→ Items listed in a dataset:
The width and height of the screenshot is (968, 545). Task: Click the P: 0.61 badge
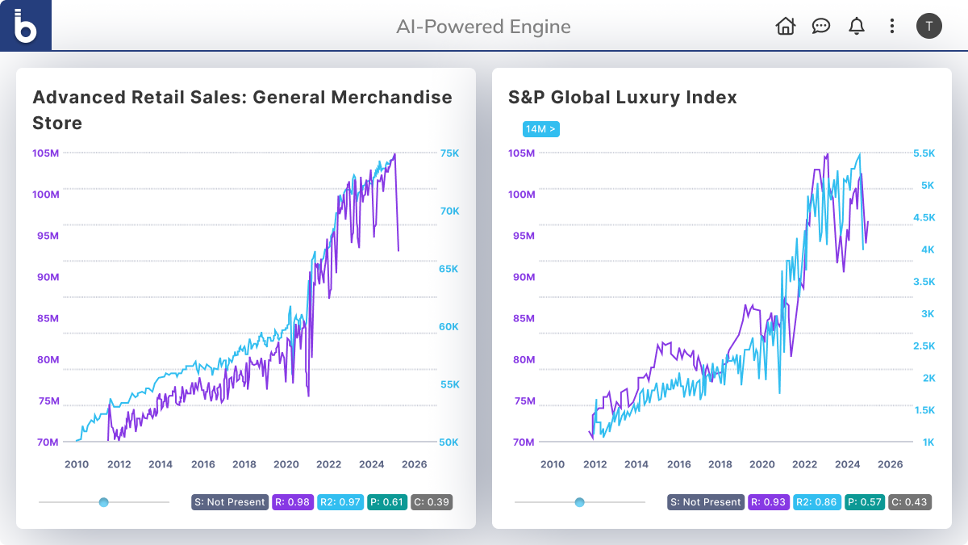coord(387,502)
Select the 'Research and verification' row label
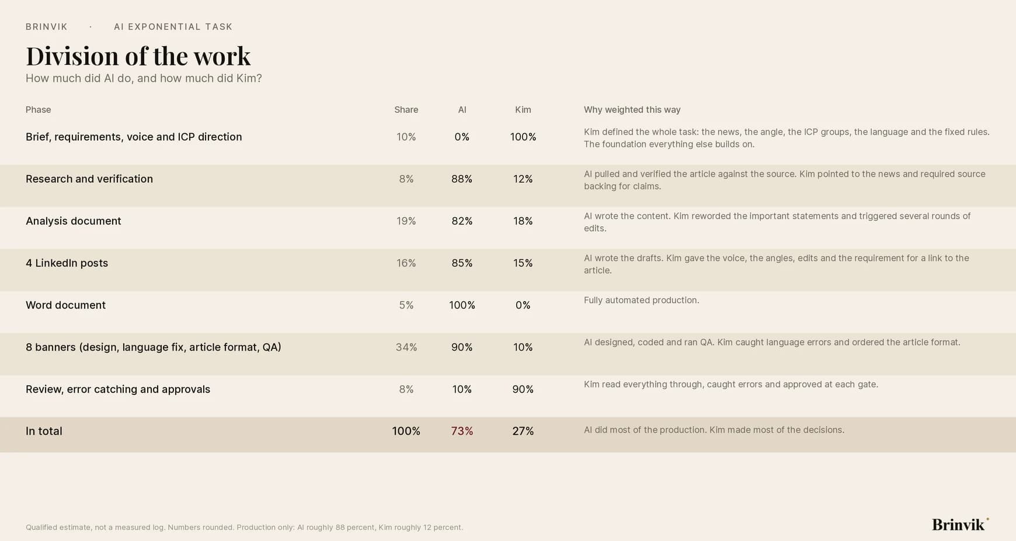1016x541 pixels. pyautogui.click(x=89, y=179)
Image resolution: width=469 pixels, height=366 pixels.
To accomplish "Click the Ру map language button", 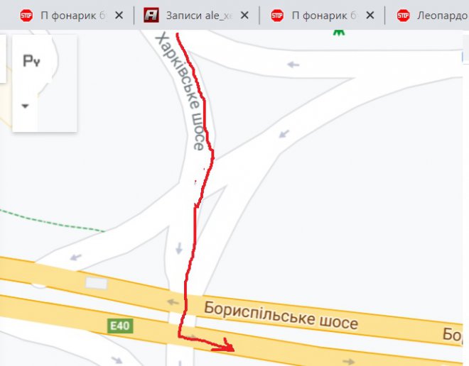I will [31, 61].
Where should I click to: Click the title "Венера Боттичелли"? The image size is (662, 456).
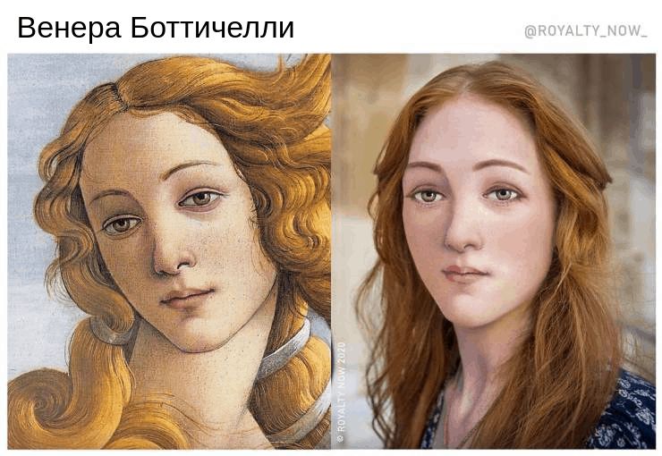tap(156, 28)
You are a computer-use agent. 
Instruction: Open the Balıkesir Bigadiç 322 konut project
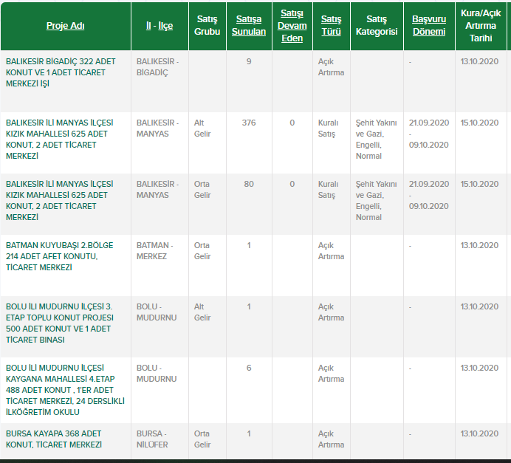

→ Task brief:
Each line from the one containing "Where should I" through the last line above should be retyped exactly, and no other line. Any picture is to be left out.

→ Solution for this problem:
Where should I click to: Click the title "Венера Боттичелли"? The image size is (662, 456).
tap(156, 28)
You are a computer-use agent. 
Instruction: Open the Balıkesir Bigadiç 322 konut project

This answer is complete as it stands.